> **Work task 1**
Copy out the part of the passage on Cancer Research UK's IT department that opens with the words containing "In principle, he" and closes with "relevant Citrix plug-ins.".
> **Work task 2**
Write what comes next in the passage on Cancer Research UK's IT department, picking up after its final sentence.

____ Text block

According to Briggs,

Goals like these really make sense for our organisation and are increasingly achievable, too. That’s the piece of the puzzle - identifying the right goals to pursue - that took us a little while to get right and it’s a journey that we’re still on. But I’m happy to say that we’ve made some important steps in the right direction.

The interesting thing for us is that, as the organisation starts to use these tools, they’re seeing first-hand the value that the IT department is delivering. They’re saying to us, ‘I’d like to be using this kind of device’, and we’re telling them, ‘Well, go ahead. Use it then.’ It’s such an empowering thing. We were at a meeting the other day where we talking about embracing shadow IT and I couldn’t believe those words were coming out of my mouth.

In principle, he says, there’s really no reason why most of Cancer Research UK’s applications shouldn’t be accessible from pretty much any device, as long as that device is capable of running the relevant Citrix plug-ins.

________
____ Information supplied

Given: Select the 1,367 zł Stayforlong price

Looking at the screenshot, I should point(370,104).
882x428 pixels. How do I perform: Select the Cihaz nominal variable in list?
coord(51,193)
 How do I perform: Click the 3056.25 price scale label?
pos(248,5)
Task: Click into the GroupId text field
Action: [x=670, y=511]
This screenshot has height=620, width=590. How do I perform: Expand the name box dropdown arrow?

________
____ Information supplied

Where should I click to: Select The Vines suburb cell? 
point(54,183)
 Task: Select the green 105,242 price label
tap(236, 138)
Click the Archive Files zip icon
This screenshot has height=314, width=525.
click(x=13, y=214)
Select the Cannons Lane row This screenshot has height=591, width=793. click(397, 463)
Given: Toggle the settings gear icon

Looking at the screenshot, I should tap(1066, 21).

________

> **Answer space 1**
In principle, he says, there’s really no reason why most of Cancer Research UK’s applications shouldn’t be accessible from pretty much any device, as long as that device is capable of running the relevant Citrix plug-ins.

> **Answer space 2**
Briggs, for example, carries around his own iPad Mini at work. He could run a virtual desktop on that device, he says, and while he chooses not to, he’s aware of other colleagues in the charity who do. But he points out:

It’s less of a question of IT telling people what they can have and more a case of them telling us what they want on their devices and we deliver it to them. That’s actually pretty liberating for an IT department - but it takes some radical thinking to go in that direction.

From my point of view, I want to ‘not care’ about what devices people bring to work. What I care about is having policy-driven granularity of control while, at the same time, letting people work where and when they want. That makes our team more effective and it makes Cancer Research UK more effective as a whole.